L’avis de… Davide Corradi, directeur associé chez Boston Consulting Group

« Un marché contrôlé à 70 % par les cinq premiers groupes »

le 03/02/2011 L'AGEFI Hebdo

Pourquoi l’Italie attire-t-elle les assureurs français ?

Ses caractéristiques en font un marché stratégiquement intéressant. Tout d’abord, c’est un marché de taille importante qui a généré 120 milliards d’euros de primes en 2009. Ensuite, il présente encore un fort potentiel de croissance à moyen long terme, le taux de pénétration des primes d’assurance en Italie étant encore inférieur par rapport à la moyenne européenne, que ce soit en pourcentage du PIB ou en primes moyenne per capita.
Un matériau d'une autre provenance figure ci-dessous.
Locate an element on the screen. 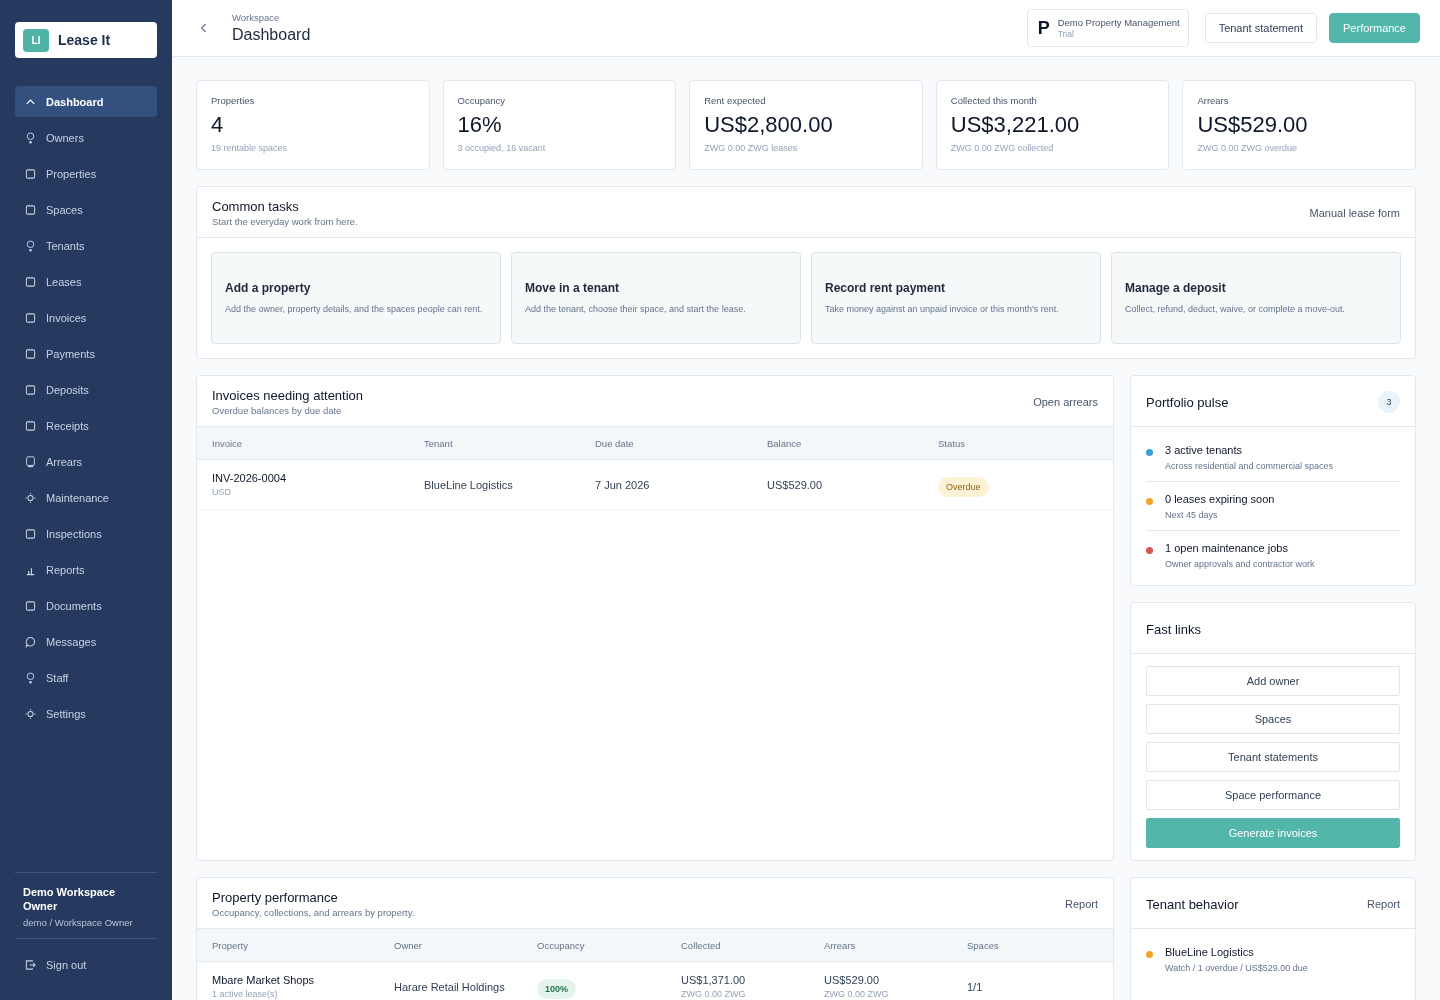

C’est donc un marché encore structurellement sous-équipé, mais où les marges sont intéressantes, avec des montants moyens de polices plus élevés que dans les autres pays.

Quelles difficultés présentent l’Italie pour un acteur étranger ?
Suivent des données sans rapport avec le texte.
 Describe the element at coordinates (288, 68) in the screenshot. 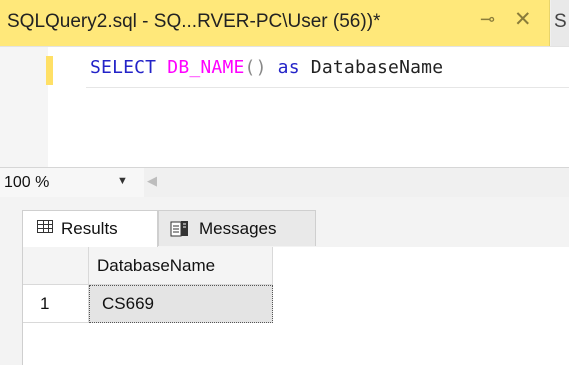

Il en existe plusieurs pour entrer et opérer sur le marché italien. C’est d’abord un marché concentré où les cinq premiers groupes contrôlent 60 % à 70 % du marché. Il est difficile d’entrer dans ce « club ». Ensuite, les assurés sont fidèles à leur assureur, ce qui rend l’acquisition des clients difficile. Enfin, c’est un marché où les niveaux de coûts sont élevés, avec un marché du travail peu flexible et une distribution traditionnelle forte. Les agents généraux détiennent ainsi 90 % de part de distribution dans les branches dommages.

Comment les assureurs français pourraient-ils tirer leur épingle du jeu ?
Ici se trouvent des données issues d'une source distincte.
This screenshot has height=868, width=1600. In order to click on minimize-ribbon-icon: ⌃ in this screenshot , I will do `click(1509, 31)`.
Un nouvel acteur pourrait activer différents leviers pour se différencier en se positionnant sur une expérience client nouvelle et sur l’innovation en termes de produits et de services. L’Italie peut aussi bénéficier des expériences d’autres marchés plus avancés en termes d’organisation des ventes et de gestion d’une stratégie multicanal, articulant la relation clients directe ou par téléphone, l’internet sur terminaux fixes ou mobiles, etc. Enfin, les banques italiennes ont encore peu promu l’assurance dommages à travers leur réseau. Un acteur français qui aurait une expérience forte de bancassurance aurait certainement un atout à faire valoir.